Okra

Okra is often considered a Southern vegetable, but it can be grown in most regions. Originating in tropical areas, this shrubby, multi-branched plant bears large, coarse leaves and lovely hibiscus-like flowers that are pale creamy yellow with a purple eye. Okra loves heat and shouldn’t be planted outside until the weather has fully warmed up.

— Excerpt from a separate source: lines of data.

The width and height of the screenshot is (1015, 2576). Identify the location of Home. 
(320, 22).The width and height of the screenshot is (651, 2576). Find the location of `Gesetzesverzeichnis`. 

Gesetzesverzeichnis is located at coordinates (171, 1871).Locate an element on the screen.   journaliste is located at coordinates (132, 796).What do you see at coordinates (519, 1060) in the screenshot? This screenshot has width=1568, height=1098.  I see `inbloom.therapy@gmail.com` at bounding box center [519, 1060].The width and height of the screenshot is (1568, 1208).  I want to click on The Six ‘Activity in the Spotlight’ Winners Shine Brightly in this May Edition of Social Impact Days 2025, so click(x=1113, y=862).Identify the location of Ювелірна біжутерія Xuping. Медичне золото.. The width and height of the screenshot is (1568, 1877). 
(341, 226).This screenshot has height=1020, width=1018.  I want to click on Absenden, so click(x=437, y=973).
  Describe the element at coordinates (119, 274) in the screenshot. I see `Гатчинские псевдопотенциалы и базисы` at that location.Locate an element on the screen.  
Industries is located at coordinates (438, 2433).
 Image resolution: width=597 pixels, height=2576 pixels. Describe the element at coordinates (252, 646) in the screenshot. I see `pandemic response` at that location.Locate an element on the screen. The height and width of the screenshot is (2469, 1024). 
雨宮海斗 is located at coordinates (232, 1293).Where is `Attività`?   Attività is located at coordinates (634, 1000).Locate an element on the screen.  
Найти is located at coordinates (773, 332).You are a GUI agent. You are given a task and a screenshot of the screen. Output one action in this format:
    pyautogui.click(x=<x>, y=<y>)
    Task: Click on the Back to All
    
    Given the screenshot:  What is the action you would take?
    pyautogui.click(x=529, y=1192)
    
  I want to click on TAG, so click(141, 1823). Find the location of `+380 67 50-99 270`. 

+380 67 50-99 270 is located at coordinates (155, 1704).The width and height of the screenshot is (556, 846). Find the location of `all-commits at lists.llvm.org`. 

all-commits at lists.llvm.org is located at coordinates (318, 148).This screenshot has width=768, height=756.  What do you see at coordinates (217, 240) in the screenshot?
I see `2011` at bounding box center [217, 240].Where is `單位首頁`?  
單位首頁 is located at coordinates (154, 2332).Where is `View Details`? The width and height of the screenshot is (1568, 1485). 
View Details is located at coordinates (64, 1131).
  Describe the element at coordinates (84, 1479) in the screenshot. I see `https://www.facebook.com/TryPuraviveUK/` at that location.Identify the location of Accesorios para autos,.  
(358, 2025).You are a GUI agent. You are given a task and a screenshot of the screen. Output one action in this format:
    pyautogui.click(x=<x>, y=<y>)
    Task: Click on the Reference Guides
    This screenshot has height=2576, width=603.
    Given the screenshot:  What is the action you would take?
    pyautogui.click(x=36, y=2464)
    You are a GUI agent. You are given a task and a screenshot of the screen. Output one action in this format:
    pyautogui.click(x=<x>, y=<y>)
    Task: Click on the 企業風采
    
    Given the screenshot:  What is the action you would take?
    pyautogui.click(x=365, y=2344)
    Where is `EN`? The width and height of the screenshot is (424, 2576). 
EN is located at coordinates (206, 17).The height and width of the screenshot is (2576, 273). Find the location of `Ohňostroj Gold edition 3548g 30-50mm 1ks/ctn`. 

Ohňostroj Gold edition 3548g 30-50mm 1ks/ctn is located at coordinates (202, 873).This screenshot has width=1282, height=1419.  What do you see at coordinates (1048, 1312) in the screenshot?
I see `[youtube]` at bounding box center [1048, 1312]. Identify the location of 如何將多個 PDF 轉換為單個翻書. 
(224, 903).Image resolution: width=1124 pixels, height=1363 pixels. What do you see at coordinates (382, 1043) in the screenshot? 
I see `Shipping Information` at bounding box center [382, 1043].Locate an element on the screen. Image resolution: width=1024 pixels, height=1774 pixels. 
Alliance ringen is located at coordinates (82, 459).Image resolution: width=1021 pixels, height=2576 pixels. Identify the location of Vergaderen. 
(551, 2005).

Okra’s immature seed pods are harvested and eaten. Pick them at just a few inches long, before they get woody. They can be sauteed, fried, roasted or added to soups and stews, most notably, gumbo.

Common name: Okra

Botanical name: Abelmoschus esculentus

Plant type: Annual vegetable

Height: 3 to 4 feet

Family: Malvaceae


Growing conditions

  • Sun: Full sun
  • Soil: Fertile, loamy soil is best
  • Moisture: Evenly moist

Care

  • Mulch: None, or 1 inch of organic mulch like straw or shredded leaves
  • Pruning: None
  • Fertilizer: Apply compost or balanced fertilizer every two weeks, if needed.

Propagation

  • Seeds (Soak seeds before sowing to hasten germination.)


Pests and diseases

  • A number of chewing and boring insects may attack okra foliage and pods.

Cultivars

  • ‘Annie Oakley’ is a productive dwarf variety at 2 to 2 ½ feet tall.
  • ‘Clemson Spineless’ is a popular variety with uniform, spineless pods.
  • ‘Red Burgundy’ has showy purplish red stems and pods.

Garden notes

  • Okra produces pods quickly, often within just 8 to 10 weeks from planting.
  • Harvest pods every day or two so they don’t overgrow, then use them within a few days. They don’t keep well.
  • Wear gloves and a long-sleeved shirt when harvesting to avoid possible skin irritation from the plant’s fine spines.

All in the family

  • Okra is a member of the mallow family (Malvaceae), a group of herbaceous and woody plants notable for their cup-shaped flowers.
  • Okra is closely related to cotton (Gossypium spp.).
  • Garden ornamentals in the mallow family include hibiscus, Rose of Sharon, hollyhock and flowering maple (Abutilon spp.).